▸ **Task item**
Report the number of lines in the data where the word "dimensions" appears, and add no other text.
•••
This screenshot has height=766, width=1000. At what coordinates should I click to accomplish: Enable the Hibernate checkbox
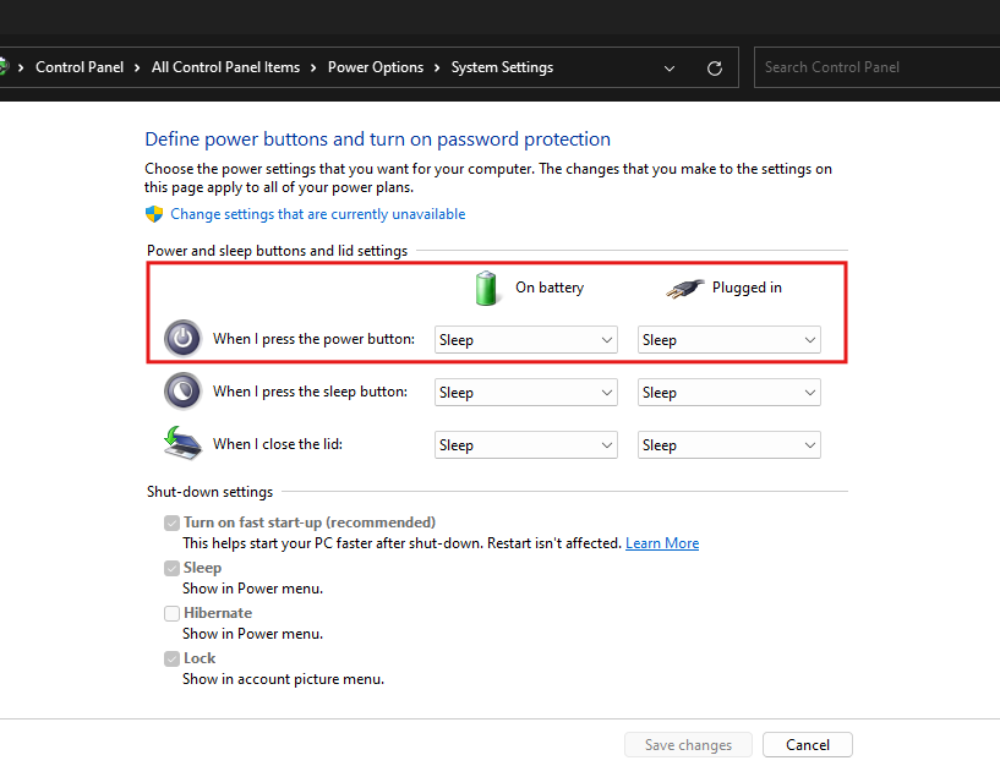coord(171,613)
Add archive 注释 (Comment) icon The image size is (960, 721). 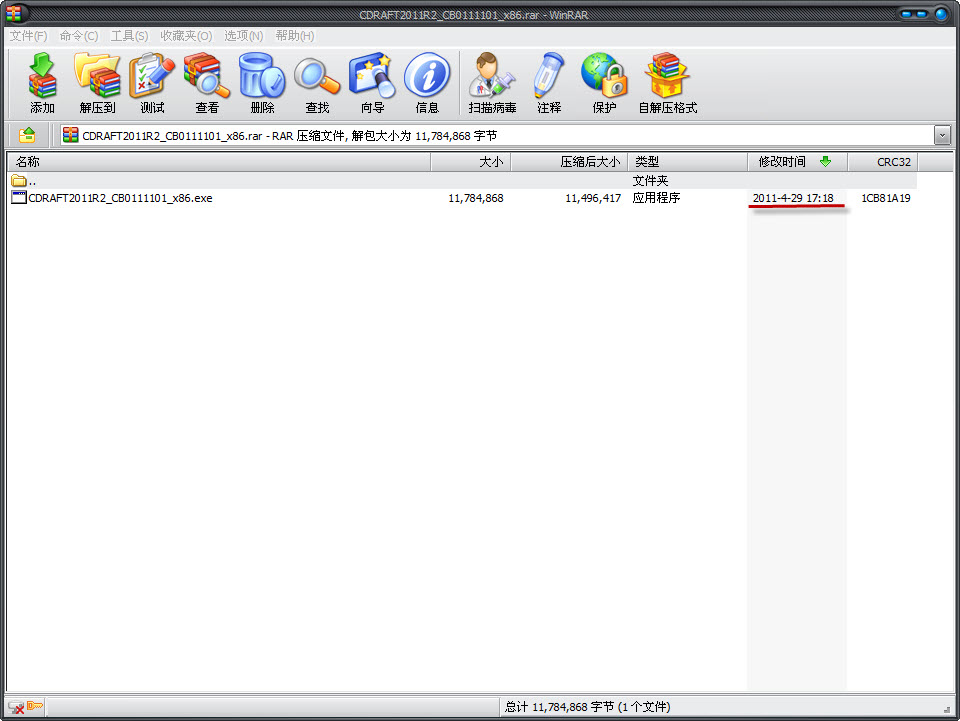549,82
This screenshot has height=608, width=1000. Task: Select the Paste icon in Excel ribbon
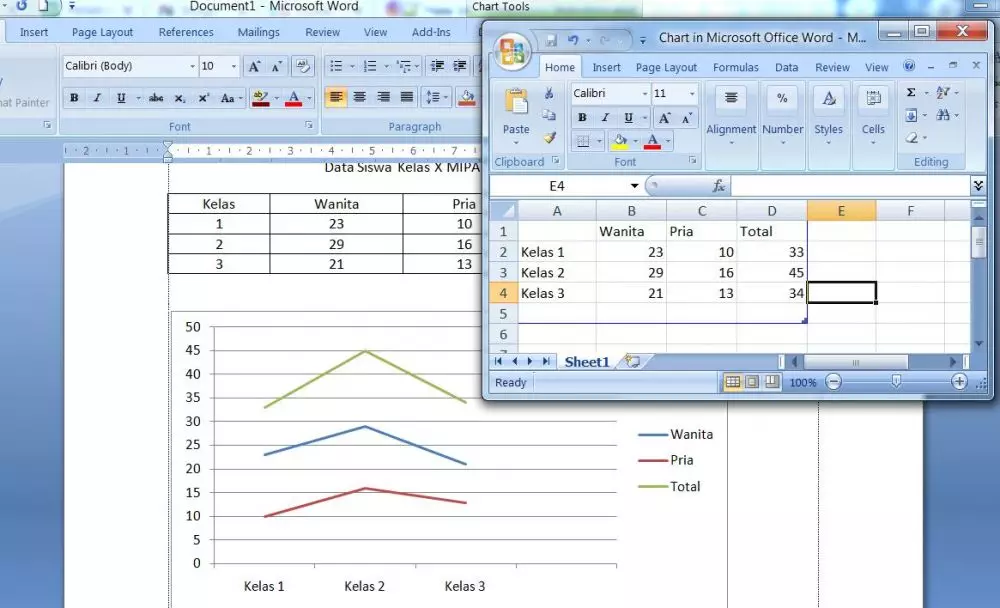pos(515,105)
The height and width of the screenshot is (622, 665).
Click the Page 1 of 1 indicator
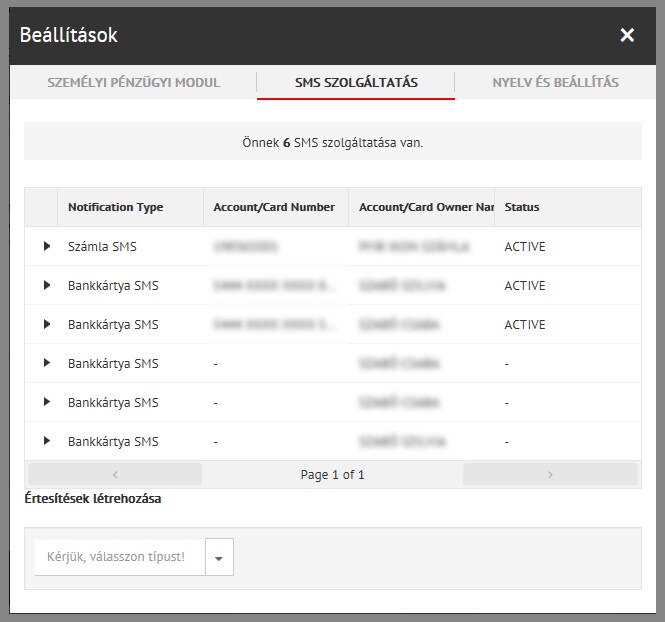click(332, 475)
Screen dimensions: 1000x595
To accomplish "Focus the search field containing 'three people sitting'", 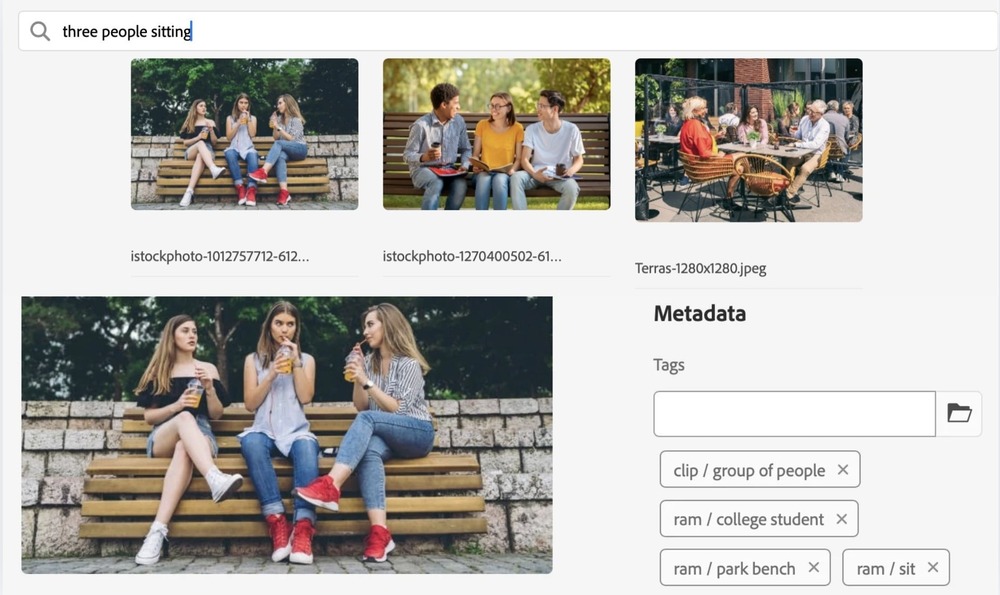I will click(x=500, y=32).
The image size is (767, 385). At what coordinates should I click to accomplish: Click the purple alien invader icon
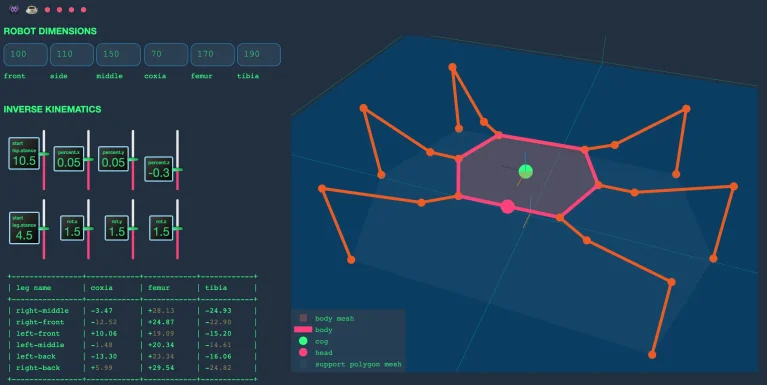coord(14,9)
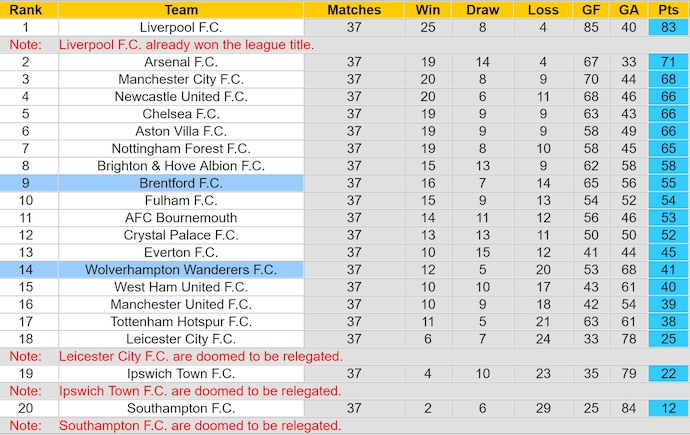Click the Pts column header
The width and height of the screenshot is (690, 435).
(668, 10)
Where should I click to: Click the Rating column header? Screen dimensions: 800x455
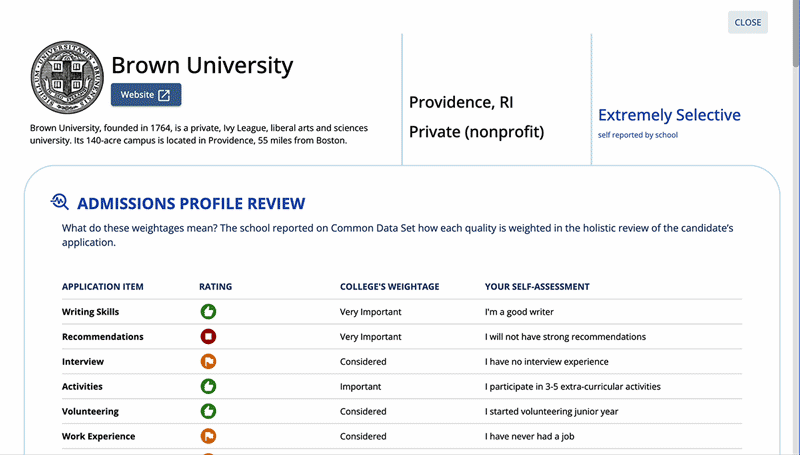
•••
▸ **Reply to the task**
2